What you are asked to do:
Write out exactly, with both ends included, the lines that run from the line containing "The width and height of the screenshot is (433, 232)." to the end of the entries. Pictures are not part of the answer.

· · · · ·

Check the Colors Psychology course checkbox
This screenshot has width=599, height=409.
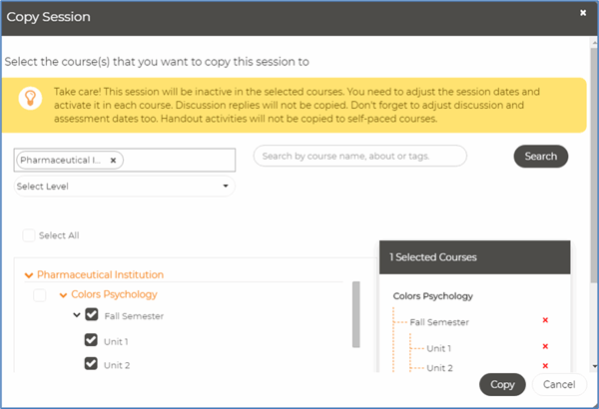click(40, 295)
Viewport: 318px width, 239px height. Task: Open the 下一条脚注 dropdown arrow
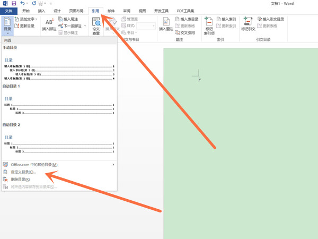pos(85,25)
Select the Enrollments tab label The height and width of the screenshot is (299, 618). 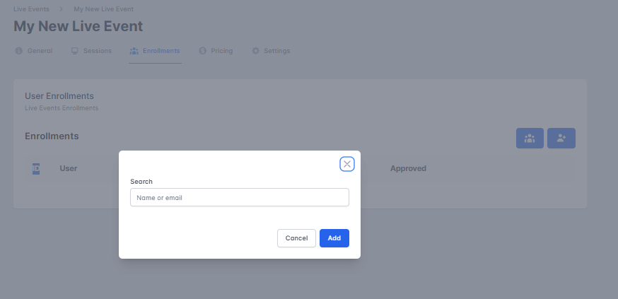pos(161,51)

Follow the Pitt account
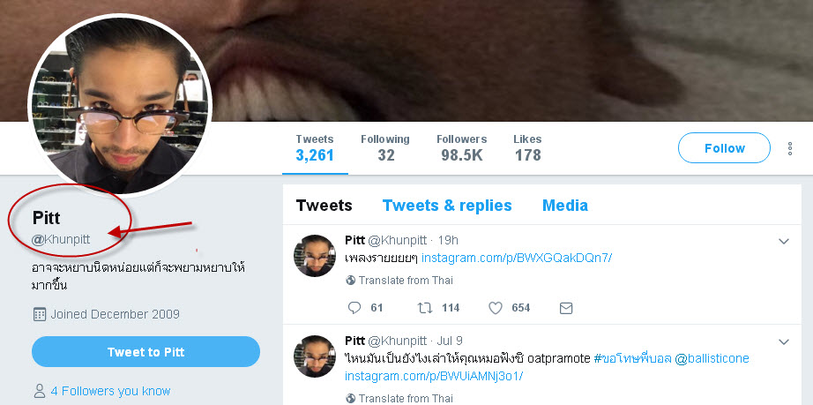pyautogui.click(x=724, y=148)
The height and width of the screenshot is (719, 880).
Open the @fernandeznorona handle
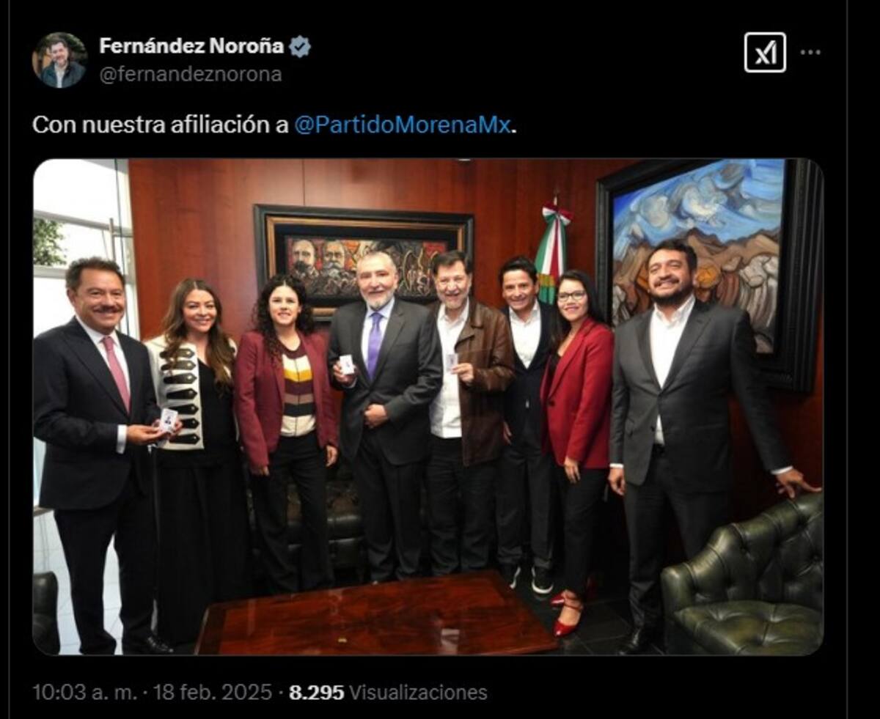[x=191, y=74]
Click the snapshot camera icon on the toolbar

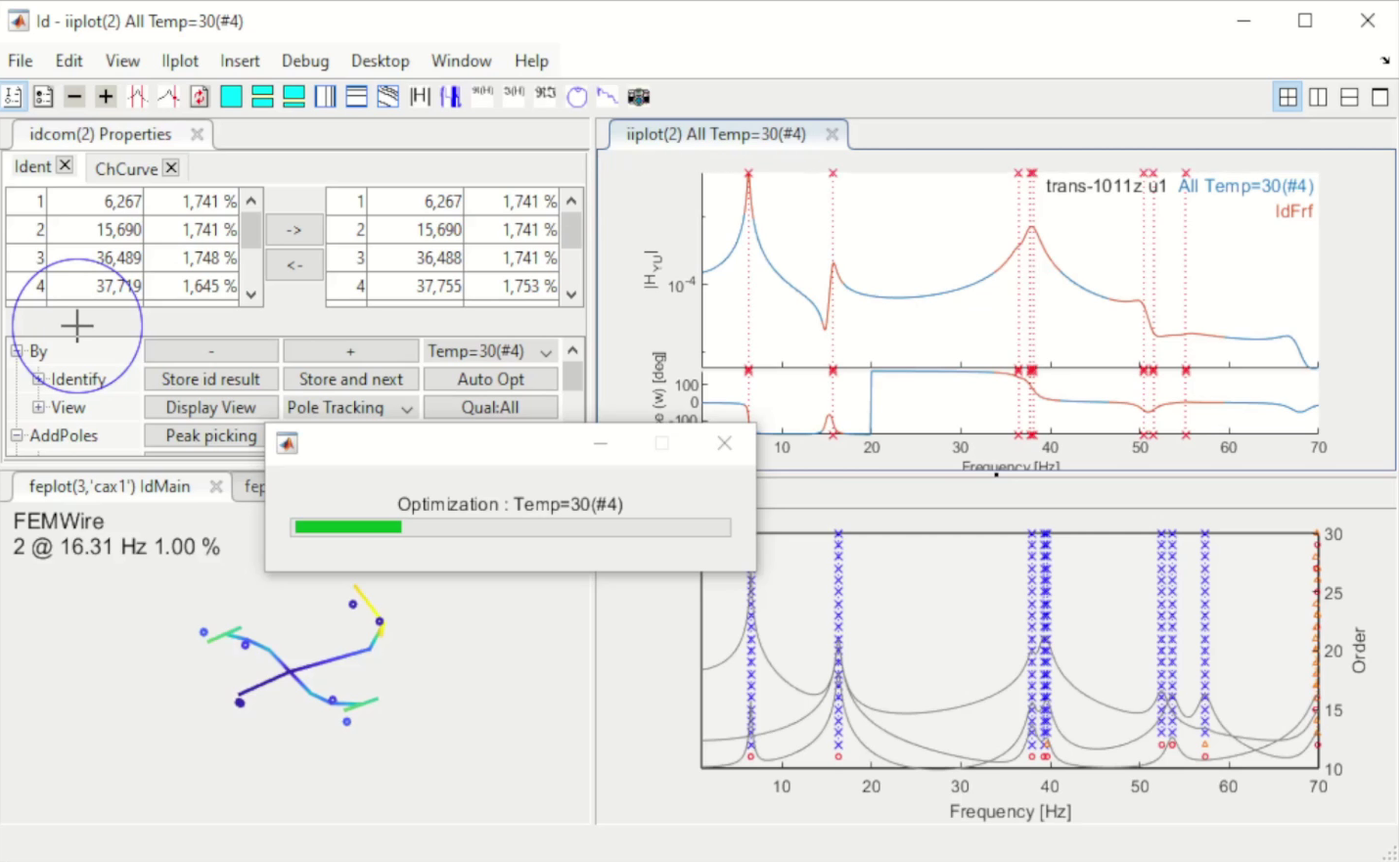pyautogui.click(x=639, y=96)
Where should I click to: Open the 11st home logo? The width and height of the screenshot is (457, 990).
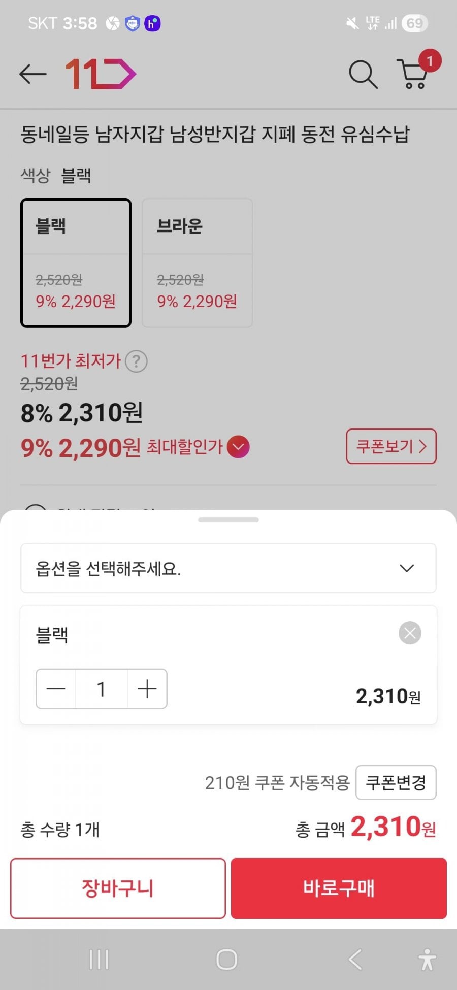point(101,74)
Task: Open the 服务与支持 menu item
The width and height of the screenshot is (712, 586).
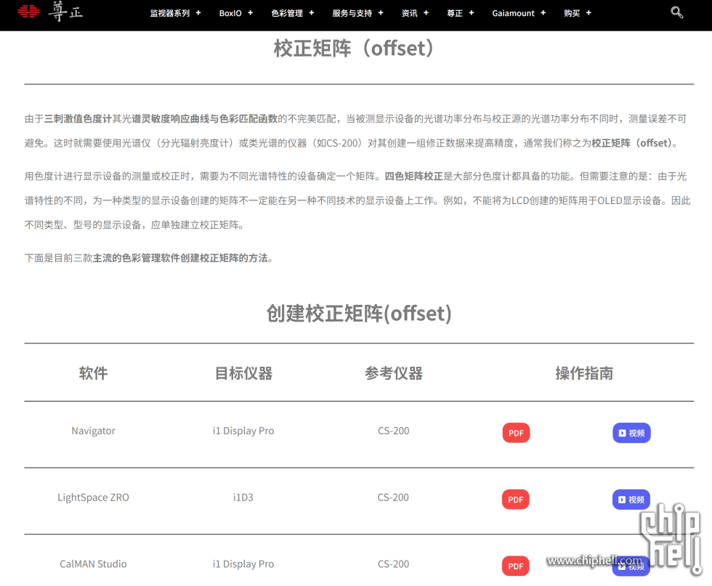Action: coord(352,13)
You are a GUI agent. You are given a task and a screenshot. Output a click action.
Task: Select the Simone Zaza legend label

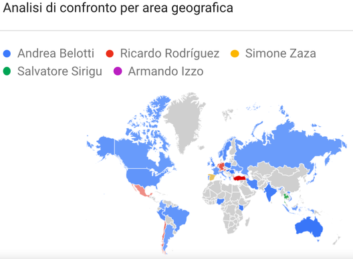click(281, 53)
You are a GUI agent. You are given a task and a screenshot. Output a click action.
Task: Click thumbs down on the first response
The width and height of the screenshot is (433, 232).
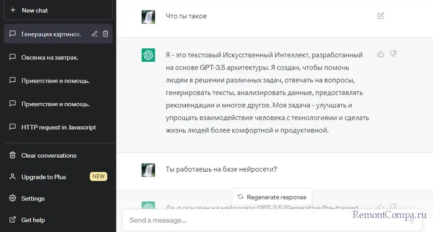(x=393, y=54)

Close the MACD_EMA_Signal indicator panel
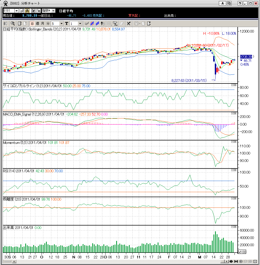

· · · · ·

Response to this exercise:
The width and height of the screenshot is (433, 232).
(x=393, y=54)

Close the MACD_EMA_Signal indicator panel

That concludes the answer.